Lebanese national Bilal Al Ayoubi had arrived in Sudan only a short time before the breakout of the conflict and said that he was "very close to it". "Its people are very kind and don't deserve what's happening to them," he expressed.
Hadia Aladwani from Egypt not only spent 16 years in Sudan but her husband owned a plastics factory there. "We left our houses, all our belongings, so for sure we feel as if we are in a nightmare", she said.
Read more: 'Near-total' internet crash in Sudan as fighting continues: Watchdog
The evacuees began arriving in Jeddah via naval ships on Saturday, including foreign officials. The evacuees were welcomed by Saudi soldiers who gifted them plastic-wrapped pink and red roses, as a C-130 Hercules military plane flew South Korean civilians to Jeddah's King Abdullah Air Base and nearly 200 people from 14 countries traveled the Red Sea from Port Sudan.
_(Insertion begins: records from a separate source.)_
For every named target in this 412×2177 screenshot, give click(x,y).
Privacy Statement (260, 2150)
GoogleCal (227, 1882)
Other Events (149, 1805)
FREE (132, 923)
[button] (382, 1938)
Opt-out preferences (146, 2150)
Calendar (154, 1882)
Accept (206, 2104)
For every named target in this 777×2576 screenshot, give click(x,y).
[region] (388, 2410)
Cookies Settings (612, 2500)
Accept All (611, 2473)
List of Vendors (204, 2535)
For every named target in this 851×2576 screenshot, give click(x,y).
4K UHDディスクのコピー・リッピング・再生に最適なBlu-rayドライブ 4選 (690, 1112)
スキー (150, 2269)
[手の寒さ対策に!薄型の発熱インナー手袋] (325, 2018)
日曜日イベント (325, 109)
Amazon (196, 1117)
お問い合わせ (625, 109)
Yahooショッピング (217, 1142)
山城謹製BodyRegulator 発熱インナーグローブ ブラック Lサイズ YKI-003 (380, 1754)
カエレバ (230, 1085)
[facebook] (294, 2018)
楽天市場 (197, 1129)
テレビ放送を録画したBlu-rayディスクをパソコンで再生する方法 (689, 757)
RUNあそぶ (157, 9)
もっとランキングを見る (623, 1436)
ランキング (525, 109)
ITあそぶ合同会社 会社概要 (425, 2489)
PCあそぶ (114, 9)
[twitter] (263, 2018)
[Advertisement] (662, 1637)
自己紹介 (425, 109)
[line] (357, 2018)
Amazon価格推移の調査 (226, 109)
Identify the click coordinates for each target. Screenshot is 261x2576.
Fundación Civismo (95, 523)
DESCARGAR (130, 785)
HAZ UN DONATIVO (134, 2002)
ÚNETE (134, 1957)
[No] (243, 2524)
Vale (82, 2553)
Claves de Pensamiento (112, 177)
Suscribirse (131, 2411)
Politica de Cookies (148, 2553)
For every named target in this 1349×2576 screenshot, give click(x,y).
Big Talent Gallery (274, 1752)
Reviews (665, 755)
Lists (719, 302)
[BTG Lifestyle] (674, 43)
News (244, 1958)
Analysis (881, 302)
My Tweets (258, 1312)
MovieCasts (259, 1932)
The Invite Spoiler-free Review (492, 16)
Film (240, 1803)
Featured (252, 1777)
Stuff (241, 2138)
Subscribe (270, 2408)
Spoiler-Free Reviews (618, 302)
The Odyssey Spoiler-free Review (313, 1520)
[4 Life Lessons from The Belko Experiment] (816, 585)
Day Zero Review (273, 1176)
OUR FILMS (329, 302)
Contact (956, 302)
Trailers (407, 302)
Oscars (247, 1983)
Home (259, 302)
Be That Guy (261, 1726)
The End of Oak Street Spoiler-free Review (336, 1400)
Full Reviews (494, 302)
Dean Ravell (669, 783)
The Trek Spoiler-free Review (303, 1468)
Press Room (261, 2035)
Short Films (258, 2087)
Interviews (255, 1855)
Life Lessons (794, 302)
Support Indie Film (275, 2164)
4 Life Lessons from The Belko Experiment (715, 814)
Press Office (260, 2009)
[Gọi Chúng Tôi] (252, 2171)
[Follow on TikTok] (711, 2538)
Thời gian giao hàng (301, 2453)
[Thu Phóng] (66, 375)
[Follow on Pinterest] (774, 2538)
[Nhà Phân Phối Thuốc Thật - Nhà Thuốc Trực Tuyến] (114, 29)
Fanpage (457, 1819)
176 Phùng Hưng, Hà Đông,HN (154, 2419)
35-year-old Batool said: "We left our country because of the war and we reached another country which is also facing war. This experience, which we have lived twice, is very difficult," while her 17-year-old son Adham wept tears. "I left behind me so many dreams," he said.
This comes as the Rapid Support Forces (RSF) said it remains committed to the agreed-upon armistice, according to the advisor to the commander of the RSF Mohammed Hamdan Dagalo (Hemedti), Haroon Mahmoud Mdeikher, who told to Al Mayadeen.
"We did not want to fight this war, but the commander of the armed forces [General Abdel Fattah al-Burhan] forced us into it," Mdeikher said. He stressed that "there are extremist movements that have entered the conflict line in Sudan" and that "this war will not end unless Burhan turns himself in."